Speaker
Description
The ALICE experiment will upgrade the innermost three layers of its vertexing detector, the Inner Tracking System (ITS), during the next LHC Long Shutdown (LS3) with a novel, bent, ultra-light MAPS-based tracker. Six wafer-scale sensor chips will be bent into three cylinders, held in place only by carbon foam, leaving no material except for the silicon die in most of the ALICE central barrel acceptance. Two prototype ASICs, approximately $25.8\,\mathrm{cm}$ called MOSS (MOnolithic Stitched Sensor) and MOST (MOnolithic Stitched sensor with Timing), have been produced. These two chips follow complementary approaches to evaluate the use of stitched CMOS sensors for the first time in an HEP experiment.
In particular, MOSS employs a less dense integration, exploring the feasibility of stitched power and signal distribution, as well as front-end qualification. MOST, on the other hand, pushed more towards the density limits, qualifying power domain segmentation using power switches to detach regions with production failures.

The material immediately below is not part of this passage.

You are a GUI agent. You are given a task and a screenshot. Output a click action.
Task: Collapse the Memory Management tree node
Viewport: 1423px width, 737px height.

This contribution will give an overview of various results from powering tests, functional studies, pixel matrix characterization, and in-beam tests of both test structures. The yield of MOSS is estimated to be approximately $90\%$. This number takes into account powering, as well as functional aspects such as digital and analog pulsing, where a fraction of observed failures is caused by the test chip architecture. Disregarding these failures, the yield of the final ITS3 sensor ASIC will be achieved up to $>98\%$.
Furthermore, it was shown that MOSS can operate with $>99\%$ efficiency and $<10^{-6}\,\mathrm{pixel}^{-1}\,\mathrm{event}^{-1}$ fake-hit rate up to $400\,\mathrm{krad}$ TID and $4\cdot 10^{12}\,1\,\mathrm{MeV}\,\mathrm{n}_\mathrm{eq}\,\mathrm{cm}^{-2}$ NIEL.
This presentation will highlight the most recent results of power testing, functional testing, and matrix characterization of the prototype chips and their implications towards the final ITS3 ASIC design.